The approach of choice for renal tumors in our institution is the laparoscopic approach; 30 laparoscopic procedures (25 partial nephrectomies and 5 radical nephrectomies) were performed. The open approach was selected for complex cases; the selection criteria are based on size and location of lesions, and candidates for open surgery were only those who had large lesions, very close to the renal vessels, that would be difficult to remove by laparoscopy and patients with absolute contraindication to pneumoperitoneum.
Only 10.8% (4) of our patients underwent OPN; therefore, 25 (67.5%) patients were candidates for LPN in our series, and no conversions were observed at the time of surgery, with no significant differences when compared with other historical series of partial nephrectomy for solid tumors of the kidney.
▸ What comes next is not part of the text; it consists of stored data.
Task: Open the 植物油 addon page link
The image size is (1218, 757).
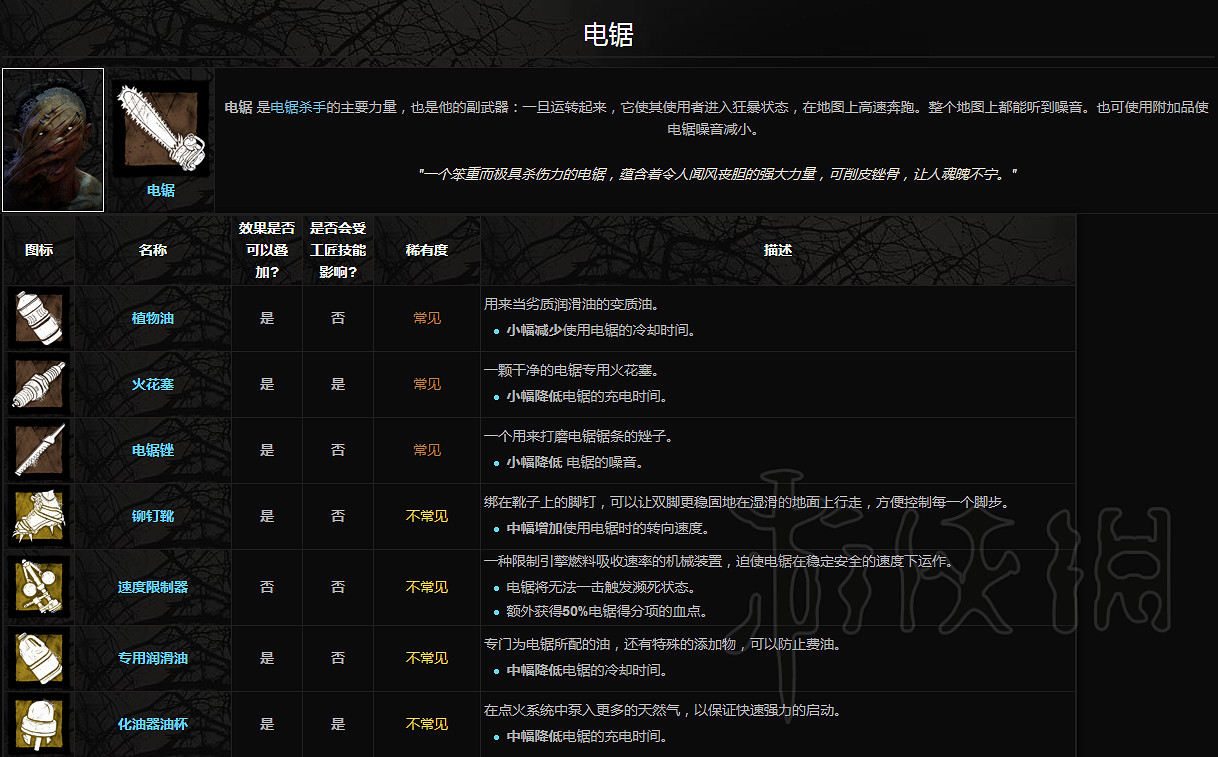Action: (152, 316)
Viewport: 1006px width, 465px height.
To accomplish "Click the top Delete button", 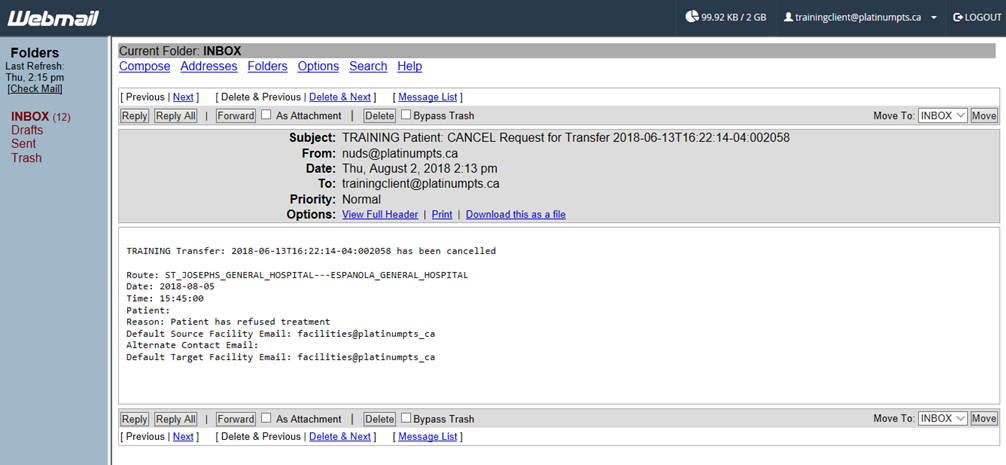I will tap(379, 116).
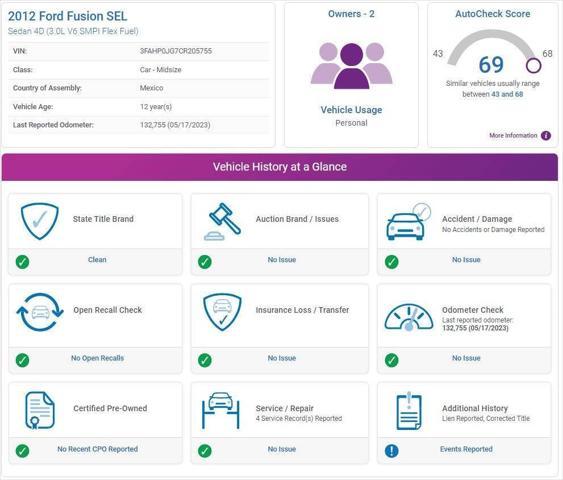Click the green check next to No Open Recalls

[22, 360]
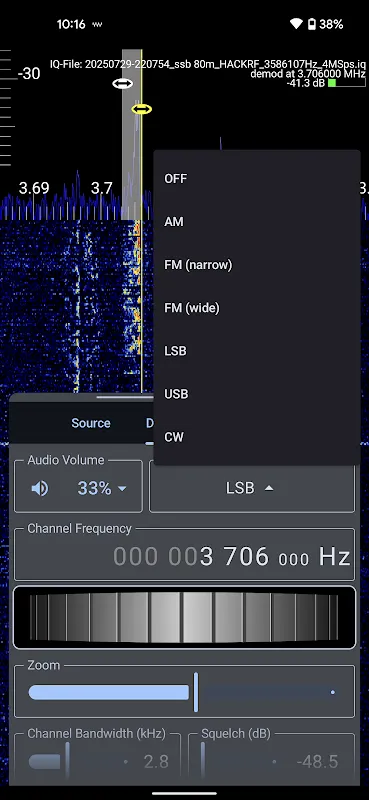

The potential violations of the cysts during surgery did not occur in the present study regardless of surgical approach, and at a mean follow-up of 52.2 months, there were no recurrences of the disease. In the series by Spaliviero and coworkers, 5 33 patients with complex cysts (Bosniak III and IV) underwent the laparoscopic approach, and there was no violation or tumor involvement of tumor margins; only one case of tumor recurrence occurred in a 2-cm Bosniak III cyst with Fuhrman grade III. Limb and associates 12 performed a laparoscopic procedure in 57 complex cysts, called indeterminate cysts; they aspirated the fluid and biopsied the cystic wall at operating time, which revealed that 20% were malignant. No recurrences were observed in five patients who underwent partial nephrectomy and six who underwent radical nephrectomy in a mean follow-up of 40 months.
At present, renal ablation therapy, such as cryoablation and radiofrequency ablation, would be a possibility for the management of a complex cystic lesion, but the likelihood of tumor spillage during the probe placement and the unknown best target to place the probe into the cyst made this approach interesting but still not used in our institution.
Conclusion
Regardless of the low mortality potential, complex renal cysts need a precise and complete surgical removal with maximum renal parenchyma preservation, which can be offered in a less invasive approach, such as LPN, without violating oncologic principles. Laparoscopic surgery for complex cysts is safe, feasible, and effective. Nevertheless, regardless of surgical approach, patients with complex renal cysts have excellent overall survival.
Footnotes
Disclosure Statement
No competing financial interests exist.